UOI ..... Petitioner Through: Mr.H.K.Gangwani, Advocate


BALJIT SINGH SONDHI ..... Respondent Through: Mr.K.C.Mittal, Advocate

Mr.Rahul Goyal, Advocate

W.P.(C) NO.11918/2009

UOI ..... Petitioner Through: Mr.H.K.Gangwani, Advocate


BALJIT SINGH SONDHI ..... Respondent Through: Mr.K.C.Mittal, Advocate

Mr.Rahul Goyal, Advocate




1. Whether the Reporters of local papers may be allowed to see the judgment?

2. To be referred to Reporter or not?

3. Whether the judgment should be reported in the Digest?


1. This common order shall dispose the aforesaid two writ petitions arising out of the common order dated 12 th February 2009 passed by the Central Administrative Tribunal, W.P.(C) Nos.11273/2009 & 11918/2009 Page 1 of 6 Principal bench in OA Nos.2092/2007 and 520/2008.

2. The learned Tribunal, allowing the OAs, set aside the order passed by the Disciplinary Authority against the applicant i.e. respondent; quashed the inquiry report and the order of disagreement, and ordered to ensue the consequents in law pursuant to such quashing be bestowed upon the applicant/respondent within a period of two months; which required the petitioners to open the sealed cover relating to the DPC held in September 2006 for promotion of the respondent and grant benefits as per the recommendation of the DPC.

3. The respondent when working as Additional Commissioner of Income Tax, Range 10, Kolkata was issued a charge sheet imputing him of misconduct during the period June 1995 to June 1996 with four articles of charge against him, of which the enquiry officer exonerated him of two charges and held that the remaining two were partially proved.

4. The Disciplinary Authority, disagreeing with the findings of the Enquiry Officer penned a note discussing the evidence and returning conclusive and positive findings and holding in express words that all the charges stood fully proved and thereafter proceeded to issue a notice to the respondent enclosing therewith the finding of the Disciplinary Authority, but styling the same as a note of disagreement, calling upon the respondent to file a response.

5. The Tribunal has accordingly held that for all intents and purposes it is a case of the Disciplinary Authority passing an order holding the respondent guilty and then complying with the letter of the law by calling upon him to give a response.

6. The Tribunal has quashed as afore-noted.

W.P.(C) Nos.11273/2009 & 11918/2009 Page 2 of 6

7. It is urged by learned counsel for the petitioners that there is no taint found with the report of the Inquiry Officer and hence the Tribunal could not have quashed the inquiry report.
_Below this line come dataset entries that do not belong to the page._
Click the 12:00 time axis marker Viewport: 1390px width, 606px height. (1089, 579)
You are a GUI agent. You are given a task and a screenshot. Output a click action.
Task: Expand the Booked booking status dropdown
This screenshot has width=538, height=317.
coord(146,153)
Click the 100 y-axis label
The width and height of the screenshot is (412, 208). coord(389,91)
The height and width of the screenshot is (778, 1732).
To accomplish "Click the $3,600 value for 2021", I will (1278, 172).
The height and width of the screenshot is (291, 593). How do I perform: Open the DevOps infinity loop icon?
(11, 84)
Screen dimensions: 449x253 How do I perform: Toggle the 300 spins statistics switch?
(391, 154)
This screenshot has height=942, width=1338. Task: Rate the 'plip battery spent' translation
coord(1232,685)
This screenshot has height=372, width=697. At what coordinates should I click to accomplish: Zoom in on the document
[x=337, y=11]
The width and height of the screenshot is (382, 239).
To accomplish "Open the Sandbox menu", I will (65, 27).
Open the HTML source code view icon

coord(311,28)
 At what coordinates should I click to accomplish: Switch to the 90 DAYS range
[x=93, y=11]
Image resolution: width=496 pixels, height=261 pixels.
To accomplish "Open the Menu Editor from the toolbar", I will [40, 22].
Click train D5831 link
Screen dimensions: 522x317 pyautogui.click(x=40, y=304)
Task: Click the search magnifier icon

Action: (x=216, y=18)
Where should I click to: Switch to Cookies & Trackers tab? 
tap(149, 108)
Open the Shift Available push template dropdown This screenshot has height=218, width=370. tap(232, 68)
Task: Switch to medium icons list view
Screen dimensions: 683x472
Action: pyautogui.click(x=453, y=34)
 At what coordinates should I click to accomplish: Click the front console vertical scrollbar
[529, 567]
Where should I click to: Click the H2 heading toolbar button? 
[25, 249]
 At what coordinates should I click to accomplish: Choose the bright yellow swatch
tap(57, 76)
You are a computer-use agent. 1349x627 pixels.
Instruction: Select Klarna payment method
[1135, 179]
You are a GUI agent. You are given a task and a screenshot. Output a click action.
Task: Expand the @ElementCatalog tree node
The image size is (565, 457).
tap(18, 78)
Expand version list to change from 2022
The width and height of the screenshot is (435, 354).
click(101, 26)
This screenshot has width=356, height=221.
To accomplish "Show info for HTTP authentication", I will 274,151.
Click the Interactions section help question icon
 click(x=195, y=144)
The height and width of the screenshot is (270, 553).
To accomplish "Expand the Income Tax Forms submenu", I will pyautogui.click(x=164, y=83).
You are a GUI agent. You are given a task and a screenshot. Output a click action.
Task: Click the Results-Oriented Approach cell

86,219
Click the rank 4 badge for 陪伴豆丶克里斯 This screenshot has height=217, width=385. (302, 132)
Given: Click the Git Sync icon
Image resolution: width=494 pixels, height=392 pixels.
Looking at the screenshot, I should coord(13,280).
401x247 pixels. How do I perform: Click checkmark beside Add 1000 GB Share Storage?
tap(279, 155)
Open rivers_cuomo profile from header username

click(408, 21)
Counsel urges that at best the Tribunal could have remanded the matter directing the Disciplinary Authority to withdraw the existing note of disagreement, which learned counsel concedes is not a tentative view but has finally concluded the matter, with further direction that the Disciplinary Authority should pen a tentative note of disagreement and then issue a fresh show cause notice and serve the same upon the respondent and pass a fresh order.

8. We agree with learned counsel that the Tribunal could not have quashed the inquiry report. But, it appears to be an oversight on the part of the Tribunal to do so. A reading of the impugned orders shows that the Tribunal has simply considered the issue arising out of the language of the note of disagreement, which actually for all intents and purpose is a final order recording positive findings disagreeing with the report of the inquiry officer and to this extent the observations in the impugned decision i.e. that the inquiry report is quashed, are set aside.

9. Same thing happened earlier on and was commented upon in the decision reported as (1999) 7 SCC 739 Yoginath D. Badge Vs State of Maharashtra& Anr. There also the Disciplinary Authority returned findings of a positive nature disagreeing with the Inquiry Report and then called upon the charged officer to respond.

10. It was urged before the Supreme Court that the Disciplinary Authority could be called upon to re-decide the matter. The contention urged was noted in para 36 of the decision which reads as under:-

W.P.(C) Nos.11273/2009 & 11918/2009 Page 3 of 6 "36. Mr. Harish N. Salve, learned Senior Counsel appearing on behalf of the respondent, has contended that the disciplinary proceedings come to an end either when the delinquent is exonerated of the charges or when punishment is inflicted upon him on charges being proved. Since in the instant case, the Disciplinary Committee had given an opportunity of hearing to the appellant before finally recommending to the State Government to dismiss him from service, the principles of natural justice were fully complied with and that too at a stage earlier than the stage when the curtain was finally brought down on the proceedings. He contended that not only the findings recorded by the Enquiry Officer but the reasons for which the Disciplinary Committee had not agreed with those findings, were communicated to the appellant to whom a notice was also issued to show-cause why he be not dismissed from service. He further contended that the appellant submitted a reply in which he attacked the reasons for which the Disciplinary Committee had decided to disagree with the findings of the Enquiry Officer and, therefore, in the given circumstances of this case, it cannot be said that there was failure or denial of opportunity at any stage."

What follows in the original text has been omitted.